If I had to present today’s post in one sentence I would do it by telling you one of my favorite travel quotes.

“Traveler sees what he sees, the tourist sees what he has come to see.”
– G.K. Chesterton

Going to new place and not opening your eyes is the worst thing you can do if you ask my opinion. If you don’t see adventures behind every corner or changes in every conversation you have with the locals, your eyes are still closed. It may sound corny but I believe there is magic in the small streets of cities and thousands of untold stories behind all the people you will meet.

Keeping your eyes opens means seeing the change and taking it even if the odds aren’t on your favor. It means seeing the places tourists wouldn’t notice. That cute small coffee behind your hotel, those plainly normal areas of the city or free museums you can only find by coincidence. You shouldn’t be scared to go in places seeming closed or ‘too complicated’ for foreigner. 

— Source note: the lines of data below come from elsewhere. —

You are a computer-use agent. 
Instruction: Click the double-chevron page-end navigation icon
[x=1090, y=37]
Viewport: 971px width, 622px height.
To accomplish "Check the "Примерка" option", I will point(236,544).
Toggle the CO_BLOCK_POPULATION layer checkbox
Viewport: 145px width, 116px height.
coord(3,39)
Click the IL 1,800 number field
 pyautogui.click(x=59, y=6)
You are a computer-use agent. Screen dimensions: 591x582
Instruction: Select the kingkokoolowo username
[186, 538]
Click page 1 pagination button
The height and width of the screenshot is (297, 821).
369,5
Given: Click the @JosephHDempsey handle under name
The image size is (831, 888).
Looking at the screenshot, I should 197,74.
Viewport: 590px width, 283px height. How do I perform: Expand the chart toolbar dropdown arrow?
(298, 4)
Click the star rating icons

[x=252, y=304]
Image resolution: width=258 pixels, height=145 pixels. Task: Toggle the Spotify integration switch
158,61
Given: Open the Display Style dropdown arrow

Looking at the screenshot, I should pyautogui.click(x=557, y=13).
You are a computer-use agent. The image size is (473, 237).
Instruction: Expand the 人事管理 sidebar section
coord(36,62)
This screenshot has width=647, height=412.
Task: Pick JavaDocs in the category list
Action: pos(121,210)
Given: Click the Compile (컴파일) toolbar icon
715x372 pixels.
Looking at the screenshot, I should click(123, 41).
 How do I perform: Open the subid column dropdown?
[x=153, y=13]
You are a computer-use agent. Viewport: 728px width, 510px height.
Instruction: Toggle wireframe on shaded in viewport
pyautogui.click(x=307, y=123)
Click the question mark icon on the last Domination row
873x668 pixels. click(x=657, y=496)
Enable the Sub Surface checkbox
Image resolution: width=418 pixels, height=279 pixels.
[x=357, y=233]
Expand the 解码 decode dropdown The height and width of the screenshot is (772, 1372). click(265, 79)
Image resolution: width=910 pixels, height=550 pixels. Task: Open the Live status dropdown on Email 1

Always listen locals whatever you are being touristy or adventuring around the destination. They know things you can’t find from the pages of guide book or from google’s endless search results. And it is not only the destinations they can share with you but also stories that will make your trip even more special. Usually locals will find you and you just have to keep your ears, eyes and mind open for them.

One of the best guided tours I got in Kyoto was from the person standing next to me in fully packed normal bus. There is kind people around the world so sooner or later you will meet someone who teaches you what it means to see the destination from the local point of view. And in the end that is the meaning behind keeping you eyes open, seeing the world in different ways you never before even knew existed. Seeing the small things that will make huge difference in your holiday if you just dare to grab them.

So what are the hidden things you have found/seen while traveling? Like always all comments are welcome!